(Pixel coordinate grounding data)

------

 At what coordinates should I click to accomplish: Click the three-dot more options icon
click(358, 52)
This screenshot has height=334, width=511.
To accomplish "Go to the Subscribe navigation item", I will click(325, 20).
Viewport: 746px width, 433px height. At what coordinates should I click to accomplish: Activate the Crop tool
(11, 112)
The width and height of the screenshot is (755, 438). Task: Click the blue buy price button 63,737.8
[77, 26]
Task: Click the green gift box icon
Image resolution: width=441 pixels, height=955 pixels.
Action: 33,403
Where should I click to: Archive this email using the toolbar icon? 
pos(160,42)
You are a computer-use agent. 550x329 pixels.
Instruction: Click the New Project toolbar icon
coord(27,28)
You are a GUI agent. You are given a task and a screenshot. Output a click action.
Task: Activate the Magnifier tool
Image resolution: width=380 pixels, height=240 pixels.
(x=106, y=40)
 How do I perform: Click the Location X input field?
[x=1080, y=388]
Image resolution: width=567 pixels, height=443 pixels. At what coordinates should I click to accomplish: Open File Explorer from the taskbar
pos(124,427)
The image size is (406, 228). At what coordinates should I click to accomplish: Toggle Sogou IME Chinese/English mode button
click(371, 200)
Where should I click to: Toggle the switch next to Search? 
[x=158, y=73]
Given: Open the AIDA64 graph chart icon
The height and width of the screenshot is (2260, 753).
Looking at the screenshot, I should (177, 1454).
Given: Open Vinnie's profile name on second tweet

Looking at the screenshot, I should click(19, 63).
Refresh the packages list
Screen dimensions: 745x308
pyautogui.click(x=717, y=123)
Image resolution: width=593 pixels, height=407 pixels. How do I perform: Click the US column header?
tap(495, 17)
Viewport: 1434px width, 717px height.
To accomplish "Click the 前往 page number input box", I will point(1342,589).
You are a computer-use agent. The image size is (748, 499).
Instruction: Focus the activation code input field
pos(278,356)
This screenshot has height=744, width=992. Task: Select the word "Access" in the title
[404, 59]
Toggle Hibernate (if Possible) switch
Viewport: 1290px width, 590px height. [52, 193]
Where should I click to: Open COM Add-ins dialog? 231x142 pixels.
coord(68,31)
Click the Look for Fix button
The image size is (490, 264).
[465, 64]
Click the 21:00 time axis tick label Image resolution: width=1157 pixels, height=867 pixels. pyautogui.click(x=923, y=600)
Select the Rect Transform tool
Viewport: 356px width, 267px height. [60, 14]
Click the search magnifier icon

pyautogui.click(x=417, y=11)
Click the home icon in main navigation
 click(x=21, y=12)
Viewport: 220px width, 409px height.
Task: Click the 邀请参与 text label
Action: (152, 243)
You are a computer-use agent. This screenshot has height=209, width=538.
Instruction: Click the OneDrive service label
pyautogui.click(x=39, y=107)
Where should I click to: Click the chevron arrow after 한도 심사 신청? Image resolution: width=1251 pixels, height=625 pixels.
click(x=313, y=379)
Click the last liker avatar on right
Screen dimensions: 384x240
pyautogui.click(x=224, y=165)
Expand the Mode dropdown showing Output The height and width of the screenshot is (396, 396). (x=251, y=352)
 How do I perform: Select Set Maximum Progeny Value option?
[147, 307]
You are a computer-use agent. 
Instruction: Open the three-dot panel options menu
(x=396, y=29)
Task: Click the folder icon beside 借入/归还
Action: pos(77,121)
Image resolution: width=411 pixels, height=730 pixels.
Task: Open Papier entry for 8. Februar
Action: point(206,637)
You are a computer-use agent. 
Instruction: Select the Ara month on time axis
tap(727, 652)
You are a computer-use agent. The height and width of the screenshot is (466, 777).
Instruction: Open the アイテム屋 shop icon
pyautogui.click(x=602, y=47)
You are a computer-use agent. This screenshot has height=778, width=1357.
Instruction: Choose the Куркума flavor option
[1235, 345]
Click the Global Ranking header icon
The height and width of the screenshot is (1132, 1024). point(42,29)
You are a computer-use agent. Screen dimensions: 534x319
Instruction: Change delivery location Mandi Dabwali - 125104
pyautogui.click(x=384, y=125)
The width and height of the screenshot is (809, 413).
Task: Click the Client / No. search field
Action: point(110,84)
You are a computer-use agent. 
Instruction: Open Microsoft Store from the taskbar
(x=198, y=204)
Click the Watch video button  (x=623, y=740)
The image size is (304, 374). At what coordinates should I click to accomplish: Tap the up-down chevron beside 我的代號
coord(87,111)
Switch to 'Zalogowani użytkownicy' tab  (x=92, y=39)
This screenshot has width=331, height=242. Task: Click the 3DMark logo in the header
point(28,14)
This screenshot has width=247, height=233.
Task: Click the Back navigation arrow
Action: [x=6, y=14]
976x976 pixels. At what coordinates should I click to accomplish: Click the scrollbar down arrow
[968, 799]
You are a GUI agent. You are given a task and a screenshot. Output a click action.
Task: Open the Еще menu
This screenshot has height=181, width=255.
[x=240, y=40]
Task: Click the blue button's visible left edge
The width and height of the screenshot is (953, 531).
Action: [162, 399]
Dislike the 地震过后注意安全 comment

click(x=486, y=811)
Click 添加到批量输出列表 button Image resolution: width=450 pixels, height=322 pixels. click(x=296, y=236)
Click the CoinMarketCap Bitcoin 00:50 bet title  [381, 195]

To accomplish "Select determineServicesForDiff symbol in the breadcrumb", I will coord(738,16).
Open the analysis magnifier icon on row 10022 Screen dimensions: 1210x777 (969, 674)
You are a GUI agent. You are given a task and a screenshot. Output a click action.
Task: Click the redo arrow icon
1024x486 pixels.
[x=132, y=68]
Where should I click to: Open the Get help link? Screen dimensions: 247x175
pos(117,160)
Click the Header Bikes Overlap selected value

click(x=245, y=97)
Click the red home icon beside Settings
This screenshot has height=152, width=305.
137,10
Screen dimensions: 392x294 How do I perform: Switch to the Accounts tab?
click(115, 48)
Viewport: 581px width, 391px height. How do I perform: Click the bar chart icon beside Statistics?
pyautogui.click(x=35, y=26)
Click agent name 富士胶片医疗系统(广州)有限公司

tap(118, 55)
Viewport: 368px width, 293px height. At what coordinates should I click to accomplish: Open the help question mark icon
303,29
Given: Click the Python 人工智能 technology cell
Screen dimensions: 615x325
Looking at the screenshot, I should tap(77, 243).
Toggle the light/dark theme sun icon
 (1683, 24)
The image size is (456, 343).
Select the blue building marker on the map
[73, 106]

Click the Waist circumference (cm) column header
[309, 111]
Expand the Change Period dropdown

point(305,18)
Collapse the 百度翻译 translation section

------

*Directions*.
Of all the lines in the data above, show only those that hold the word "will".

*Exercise result*.
To accomplish "Go to the Subscribe navigation item", I will click(325, 20).
To accomplish "Click the 前往 page number input box", I will point(1342,589).
To accomplish "Select determineServicesForDiff symbol in the breadcrumb", I will coord(738,16).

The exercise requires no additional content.